NEW DELHI (AP) — Police banned protests in New Delhi and several state capitals Thursday in an effort to contain growing dissatisfaction over a new citizenship law that opponents say threatens the secular nature of Indian democracy.
Protesters said they will go ahead with a demonstration at New Delhi’s iconic Red Fort and surrounding historic district.
Dozens of demonstrations were planned around country as opposition to a new law that provides a path to citizenship for non-Muslim migrants grows across India.
The new law applies to Hindus, Christians and other religious minorities who are in India illegally but can demonstrate religious persecution in Muslim-majority Bangladesh, Pakistan and Afghanistan. It does not apply to Muslims. People fear it will be applied countrywide and target the country’s Muslim population.
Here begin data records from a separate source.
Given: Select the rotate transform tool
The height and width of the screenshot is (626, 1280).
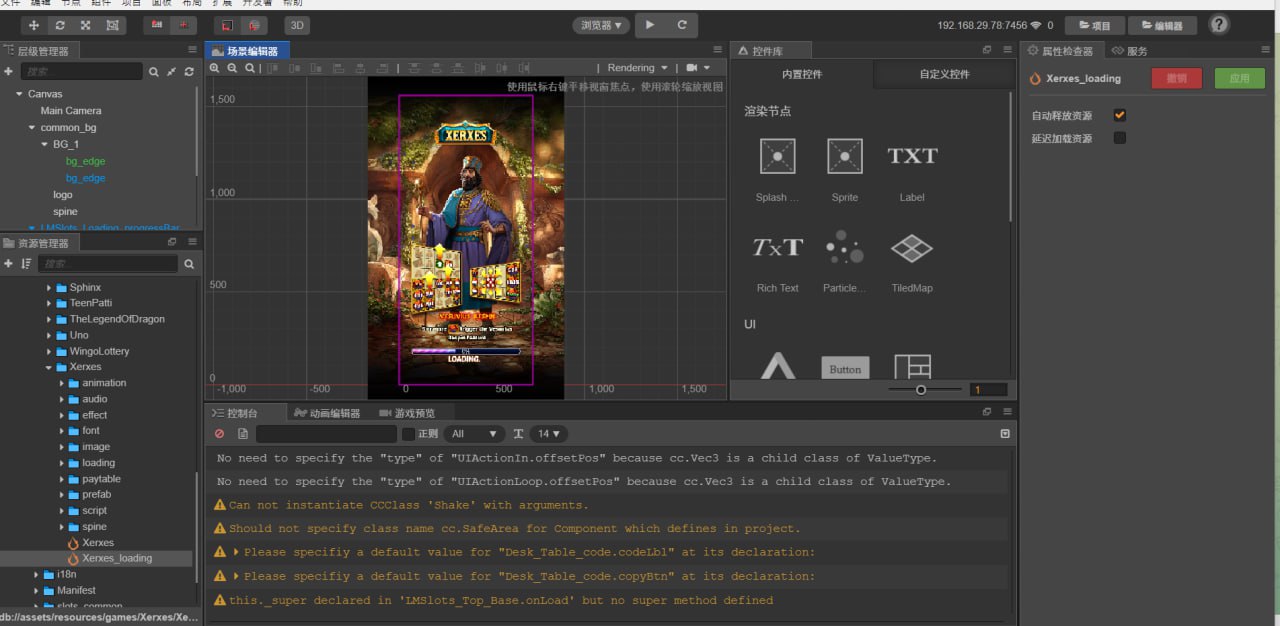Looking at the screenshot, I should [60, 25].
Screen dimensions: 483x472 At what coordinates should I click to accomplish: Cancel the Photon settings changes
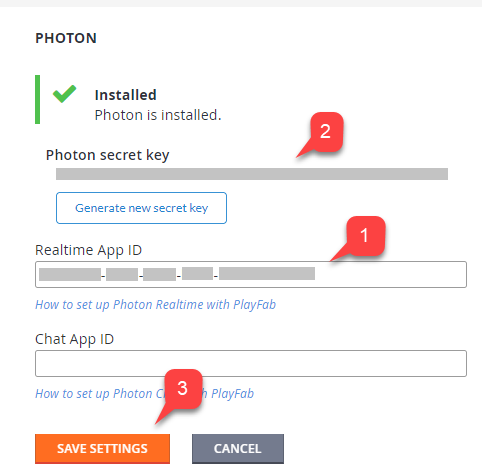click(x=238, y=448)
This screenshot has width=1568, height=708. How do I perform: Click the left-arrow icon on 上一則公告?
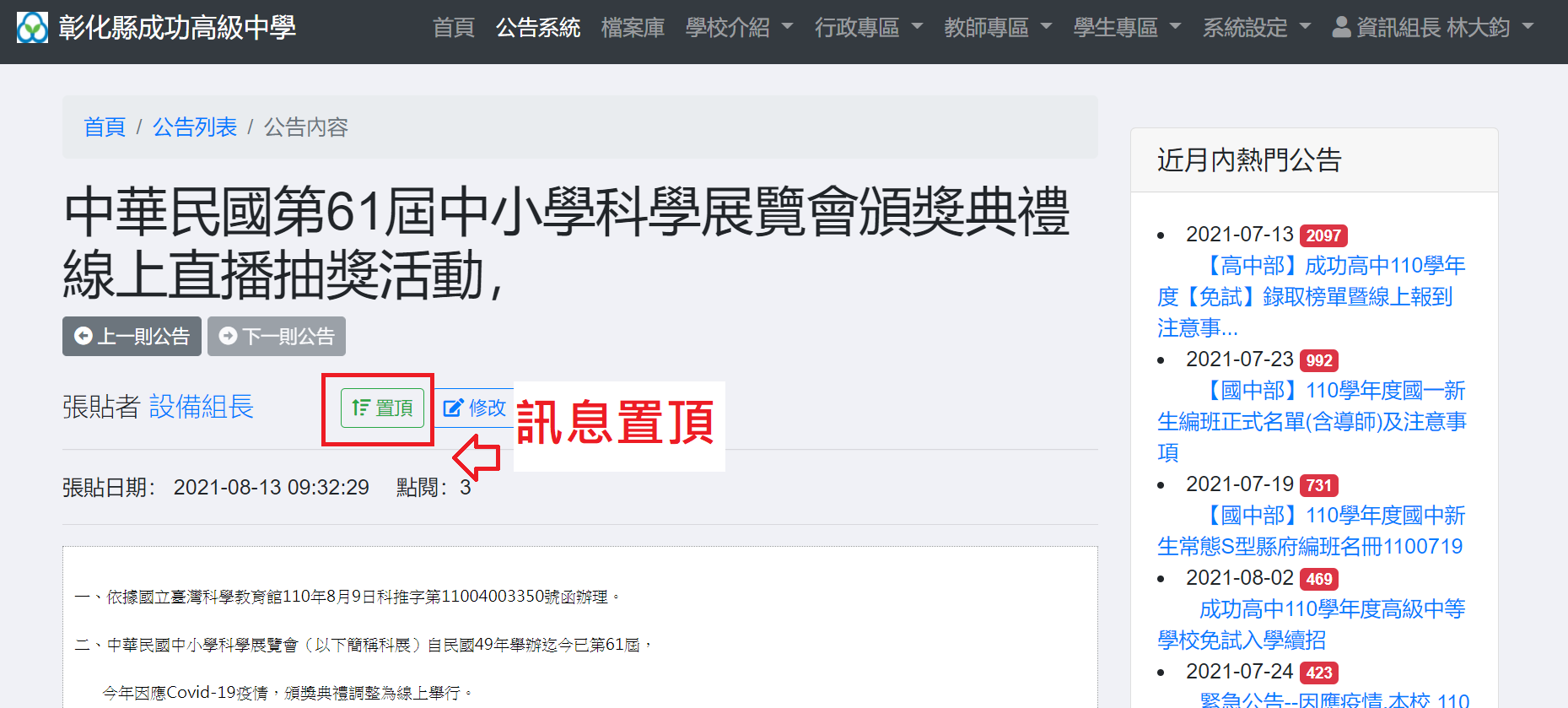[x=84, y=336]
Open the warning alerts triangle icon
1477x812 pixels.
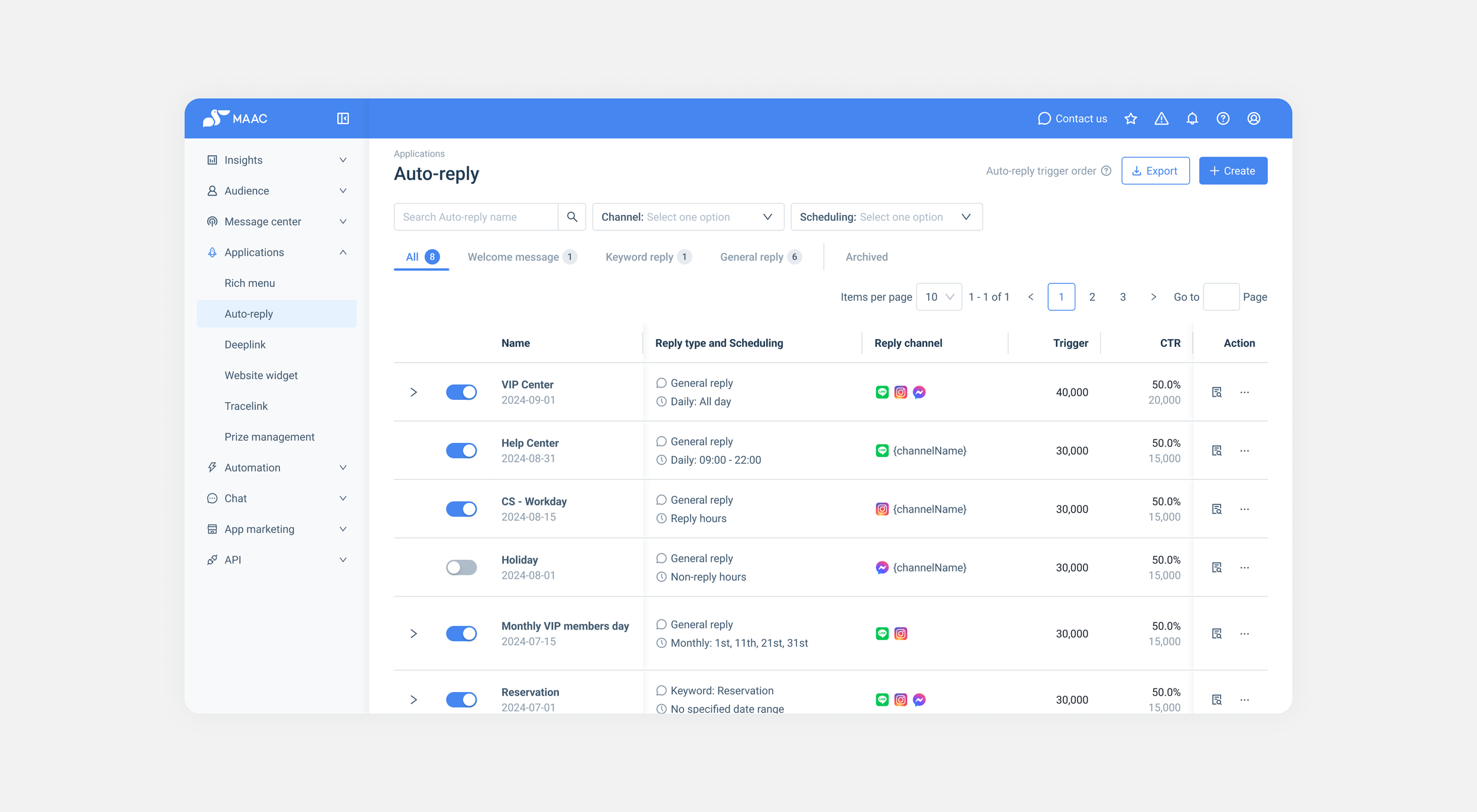click(1161, 119)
The law’s passage last week by Parliament follows a contentious process in northeastern Assam state intended to weed out people who entered illegally. Nearly 2 million people in Assam were excluded from the list, about half Hindu and half Muslim, and have been asked to prove their citizenship or else be considered foreign.
India is also building a detention center for some of the tens of thousands of people the courts are expected to ultimately determine have entered illegally. Prime Minister Narendra Modi’s interior minister, Amit Shah, has pledged to roll out the exercise nationwide.
Some Indian Muslims fear it’s a means by which Hindu nationalists can put them in detention or deport them from the country.
Critics say it’s the latest effort by Modi’s Hindu nationalist-led government to marginalize India’s 200 million Muslims, and a violation of the country’s secular constitution.
Modi has defended it as a humanitarian gesture, but on Wednesday, authorities tightened restrictions on protesters, expanding the blockade of the internet and a curfew in Assam.